Healthy UNH’s new website ( http://unh.edu/healthyunh/use-independent-labs) on health care spending offers advice on how to choose where to go and when to get services.
Take blood work. A complete blood count (CBC) test done at an independent laboratory costs about $15 compared to $150 at a hospital laboratory. Quest Diagnostics and LabCorp are two independent labs with numerous sites around the state. Their websites let you search for the nearest location. You also can make an appointment online.
Use the USNH HealthCost website to find out prices for specific medical services. Need a colonoscopy? You’ll find prices range from $1,202 at Speare Memorial Hospital in Plymouth to $1,853 at Frisbie Memorial Hospital in Rochester to $2,311 at Portsmouth Regional Hospital to $4,343 at Monadnock Community Hospital in Peterborough. (Prices subject to change).
Arthroscopic knee surgery done as an outpatient will cost $3,547 at Dartmouth Hitchcock compared to $9,738 at the Valley Regional Hospital in Claremont. Have it done in Exeter and it’ll run $7,659. At Southern N. H. Medical Center in Nashua, the cost is $5,820; at Portsmouth Regional, it’s $6,247.
Another link on the Healthy UNH website shows how New Hampshire hospitals compare to each other overall in terms of cost and quality. Check out the NH Hospital Score Card.

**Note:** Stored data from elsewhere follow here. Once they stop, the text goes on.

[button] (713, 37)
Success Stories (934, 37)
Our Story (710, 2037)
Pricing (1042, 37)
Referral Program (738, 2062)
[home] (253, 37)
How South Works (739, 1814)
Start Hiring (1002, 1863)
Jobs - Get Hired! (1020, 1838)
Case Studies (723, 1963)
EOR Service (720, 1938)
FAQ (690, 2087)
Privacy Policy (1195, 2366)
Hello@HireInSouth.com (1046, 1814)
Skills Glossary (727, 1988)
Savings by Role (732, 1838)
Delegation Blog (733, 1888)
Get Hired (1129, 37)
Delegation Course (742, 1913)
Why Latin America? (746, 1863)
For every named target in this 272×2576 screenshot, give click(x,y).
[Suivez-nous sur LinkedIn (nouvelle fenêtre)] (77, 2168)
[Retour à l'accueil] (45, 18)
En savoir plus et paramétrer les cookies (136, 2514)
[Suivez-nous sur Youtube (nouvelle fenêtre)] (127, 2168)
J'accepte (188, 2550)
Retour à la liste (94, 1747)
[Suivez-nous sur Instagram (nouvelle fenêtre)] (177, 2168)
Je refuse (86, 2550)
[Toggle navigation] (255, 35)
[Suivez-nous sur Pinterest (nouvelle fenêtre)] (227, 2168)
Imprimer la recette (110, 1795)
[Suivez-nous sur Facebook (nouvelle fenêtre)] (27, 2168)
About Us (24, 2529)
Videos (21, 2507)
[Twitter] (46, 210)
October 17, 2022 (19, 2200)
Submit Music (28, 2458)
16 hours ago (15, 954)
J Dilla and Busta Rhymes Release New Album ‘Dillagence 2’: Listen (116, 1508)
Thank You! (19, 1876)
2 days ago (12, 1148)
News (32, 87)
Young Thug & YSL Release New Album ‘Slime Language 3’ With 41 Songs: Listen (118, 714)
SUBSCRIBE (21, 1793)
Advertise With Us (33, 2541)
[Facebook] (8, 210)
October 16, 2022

The Healthy UNH page also explains how using the emergency room only when necessary can save money; the cost benefits of generic drugs; and how to avoid duplicate x-rays—hence, avoiding duplicate expenses.
“The budget crisis at UNH means we have to look closely at all of our expenses, including our costs for medical benefits. Asking employees to take the initiative to shop for medical services that are more cost effective—like seeking laboratory services outside of the outpatient hospital setting helps UNH keep our overall costs down,” says Amy Schwartz of the New Hampshire Institute for Health Policy and Practice.
Employees are partners in the process of controlling health care costs and every dollar we save is important to the financial health of the university. We hope these types of interventions will start to bring costs under control and allow us to continue to offer the outstanding benefit package that has historically been available to UNH employees.”